WHAT THE EXERCISE ASKS:
The entries below contain a stretch that opens with the line containing "How do I perform: Toggle" and closes with the line containing "Task: Open the Build menu in the top window"; set down that stretch exactly, both ends included, and nothing else.

*** MATERIAL PROVIDED Section Begins ***

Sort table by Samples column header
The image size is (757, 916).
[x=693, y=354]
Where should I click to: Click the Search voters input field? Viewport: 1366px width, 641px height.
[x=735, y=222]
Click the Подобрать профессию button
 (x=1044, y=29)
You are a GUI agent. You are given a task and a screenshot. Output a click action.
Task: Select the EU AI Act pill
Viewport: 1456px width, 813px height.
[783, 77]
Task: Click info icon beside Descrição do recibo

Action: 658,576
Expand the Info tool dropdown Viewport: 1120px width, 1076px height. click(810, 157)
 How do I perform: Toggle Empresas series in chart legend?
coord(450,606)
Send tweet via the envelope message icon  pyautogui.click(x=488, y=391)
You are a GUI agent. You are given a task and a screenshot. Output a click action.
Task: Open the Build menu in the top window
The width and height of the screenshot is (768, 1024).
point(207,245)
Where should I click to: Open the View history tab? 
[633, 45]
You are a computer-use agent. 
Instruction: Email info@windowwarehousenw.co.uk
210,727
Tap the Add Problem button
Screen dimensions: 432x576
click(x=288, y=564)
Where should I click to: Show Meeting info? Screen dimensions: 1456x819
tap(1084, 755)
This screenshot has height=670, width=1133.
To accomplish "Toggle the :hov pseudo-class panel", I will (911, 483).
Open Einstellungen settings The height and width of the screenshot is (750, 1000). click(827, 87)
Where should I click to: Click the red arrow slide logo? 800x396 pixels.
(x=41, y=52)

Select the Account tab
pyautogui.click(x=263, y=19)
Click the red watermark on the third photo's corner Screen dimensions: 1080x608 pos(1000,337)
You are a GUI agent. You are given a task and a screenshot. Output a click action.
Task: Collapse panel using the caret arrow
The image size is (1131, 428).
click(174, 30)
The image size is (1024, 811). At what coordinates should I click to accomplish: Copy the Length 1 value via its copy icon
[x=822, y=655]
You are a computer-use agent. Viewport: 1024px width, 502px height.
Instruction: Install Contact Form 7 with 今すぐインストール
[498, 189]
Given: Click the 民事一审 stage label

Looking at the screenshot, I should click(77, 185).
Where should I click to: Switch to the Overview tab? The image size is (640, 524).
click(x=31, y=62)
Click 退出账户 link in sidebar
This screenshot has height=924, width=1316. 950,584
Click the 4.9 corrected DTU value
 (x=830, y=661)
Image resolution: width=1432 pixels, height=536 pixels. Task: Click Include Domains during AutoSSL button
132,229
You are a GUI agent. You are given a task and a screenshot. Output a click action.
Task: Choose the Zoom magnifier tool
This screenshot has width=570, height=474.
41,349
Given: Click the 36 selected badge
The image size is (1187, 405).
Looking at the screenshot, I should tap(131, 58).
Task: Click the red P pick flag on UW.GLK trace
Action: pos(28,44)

*** MATERIAL PROVIDED Section Ends ***

SOLUTION TO THIS PROBLEM:
 How do I perform: Toggle Empresas series in chart legend?
coord(450,606)
Send tweet via the envelope message icon  pyautogui.click(x=488, y=391)
You are a GUI agent. You are given a task and a screenshot. Output a click action.
Task: Open the Build menu in the top window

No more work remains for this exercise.